• [ASSIGNMENT 1]: From the piece on Uber's S1 filing, extract the passage between "Uber, like most" and "margin improvement. (P128)", inclusive.
• [ASSIGNMENT 2]:
Using the piece on Uber's S1 filing, answer these questions:
(a) By how much was December Quarter 2018 revenue up over the previous year?
(b) By how much did the adjusted yearly EBITDA loss fall, and to what amount?
(c) How much did Uber lose in the last quarter?
• [ASSIGNMENT 3]: Where does the piece on Uber's S1 filing go after its final sentence? Proceed with it from that point.

Uber’s S1 and slowing growth

Uber released their S1, their prospectus for their IPO today.

The biggest concern for potential investors is probably their falling growth rates, which makes it hard to model a future where the company can produce significant earnings to justify its valuation.

The table below shows how the growth rates have punched.

YearRevenue Trip NumbersActive Users
2016-2017100%105%51%
2017-201840%40%33%

Uber, like most US companies, uses calendar years for their financial years.

The quarterly revenue data is more worrying – December Quarter 2018 was up only 22% over the previous year. (Page 121)

On Page 126 we see that even that revenue increase was subsidised by excess driver incentives, and netting that out the growth was only 17% year on year.

They have tightened things and their adjusted yearly EBITDA loss fell by $800m to $1.65 billion, but has this come at the expense of growth? Or has the growth simply become too expensive to chase? Or are electric mobility devices taking away the shorter distance rides?

And Uber had a loss of $890 million in the last quarter, and it’s hard to see tangible evidence of margin improvement. (P128)

A valuation today of, say, $100 million needs to have net income of, say, $10 billion to be a very real probability relatively soon, or of one much larger later.

• [Saved data entries]:
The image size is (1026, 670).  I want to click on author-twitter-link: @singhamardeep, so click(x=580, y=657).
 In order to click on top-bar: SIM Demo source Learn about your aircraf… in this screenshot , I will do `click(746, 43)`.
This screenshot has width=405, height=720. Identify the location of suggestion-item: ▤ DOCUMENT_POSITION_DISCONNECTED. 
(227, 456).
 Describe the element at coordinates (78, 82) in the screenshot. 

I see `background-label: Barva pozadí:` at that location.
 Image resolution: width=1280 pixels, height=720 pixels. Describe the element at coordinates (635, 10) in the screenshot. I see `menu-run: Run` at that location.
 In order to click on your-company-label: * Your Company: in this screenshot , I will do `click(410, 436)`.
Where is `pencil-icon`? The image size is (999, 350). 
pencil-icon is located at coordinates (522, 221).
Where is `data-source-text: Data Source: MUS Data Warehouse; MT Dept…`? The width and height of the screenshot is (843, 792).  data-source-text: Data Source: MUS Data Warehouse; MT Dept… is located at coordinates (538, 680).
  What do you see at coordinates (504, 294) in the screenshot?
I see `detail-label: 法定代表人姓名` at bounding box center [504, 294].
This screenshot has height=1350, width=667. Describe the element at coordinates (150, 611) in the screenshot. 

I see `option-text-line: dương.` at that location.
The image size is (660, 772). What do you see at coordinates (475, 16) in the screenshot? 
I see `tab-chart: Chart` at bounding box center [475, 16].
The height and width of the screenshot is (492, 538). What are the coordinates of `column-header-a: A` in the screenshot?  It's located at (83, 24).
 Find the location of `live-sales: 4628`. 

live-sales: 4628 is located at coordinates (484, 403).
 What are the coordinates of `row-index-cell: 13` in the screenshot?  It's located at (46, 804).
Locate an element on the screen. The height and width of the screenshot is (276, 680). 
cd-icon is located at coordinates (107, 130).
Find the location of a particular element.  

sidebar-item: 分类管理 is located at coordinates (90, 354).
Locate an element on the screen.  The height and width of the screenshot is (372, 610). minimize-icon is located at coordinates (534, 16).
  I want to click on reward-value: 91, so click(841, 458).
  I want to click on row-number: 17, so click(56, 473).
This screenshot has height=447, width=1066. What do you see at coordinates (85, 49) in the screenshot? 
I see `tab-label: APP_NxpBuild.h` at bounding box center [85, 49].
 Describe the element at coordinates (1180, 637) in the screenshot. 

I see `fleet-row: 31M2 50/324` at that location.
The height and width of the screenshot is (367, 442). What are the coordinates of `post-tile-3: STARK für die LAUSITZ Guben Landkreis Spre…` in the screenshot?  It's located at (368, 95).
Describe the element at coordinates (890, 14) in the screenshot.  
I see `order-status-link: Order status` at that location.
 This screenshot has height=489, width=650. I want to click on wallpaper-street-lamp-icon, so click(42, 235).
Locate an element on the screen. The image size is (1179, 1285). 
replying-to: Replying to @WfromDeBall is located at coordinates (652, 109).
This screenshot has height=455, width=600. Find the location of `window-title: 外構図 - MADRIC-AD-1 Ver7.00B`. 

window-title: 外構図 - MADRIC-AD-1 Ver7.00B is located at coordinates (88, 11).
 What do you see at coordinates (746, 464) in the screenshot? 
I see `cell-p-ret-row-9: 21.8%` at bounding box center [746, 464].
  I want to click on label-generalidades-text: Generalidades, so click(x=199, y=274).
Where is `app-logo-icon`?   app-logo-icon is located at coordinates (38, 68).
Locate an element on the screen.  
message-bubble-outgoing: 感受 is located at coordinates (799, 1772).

• [EXPECTED ANSWER 1]:
Uber, like most US companies, uses calendar years for their financial years.

The quarterly revenue data is more worrying – December Quarter 2018 was up only 22% over the previous year. (Page 121)

On Page 126 we see that even that revenue increase was subsidised by excess driver incentives, and netting that out the growth was only 17% year on year.

They have tightened things and their adjusted yearly EBITDA loss fell by $800m to $1.65 billion, but has this come at the expense of growth? Or has the growth simply become too expensive to chase? Or are electric mobility devices taking away the shorter distance rides?

And Uber had a loss of $890 million in the last quarter, and it’s hard to see tangible evidence of margin improvement. (P128)

• [EXPECTED ANSWER 2]:
(a) 22%
(b) It fell by $800m, to $1.65 billion.
(c) $890 million

• [EXPECTED ANSWER 3]:
At, say, a 20% net margin and 40% growth $10 billion income would take 5 years. But that is a courageous assumption about the growth rate, given the above, and it also assumes significant margin improvement, which will be hard if the marketing spend continues, which itself is required for growth. And increasing pricing is hard because customers and drivers will simply choose other platforms. This is not a winner take all market.

For the model to work the higher growth (100% y/y) of Uber Eats needs to be maintained for quite a while, and while that’s possibility, I suspect their margins will be sharply squeezed as big brand chains respond. Mobi2Go is making very good progress in part because Uber’s take rate from restaurants is absurdly high, and Mobi2Go puts the brand in the centre rather than Uber. So either that take rate will need to decrease, and with it the net revenue, or this market will become a multi-player game and revenue will fall regardless.

Overall if Uber raises a high amount of money then they will simply get a longer runway, but it also seems clear that there is a real chance of judgement day arriving, and with it a plunge in the share price.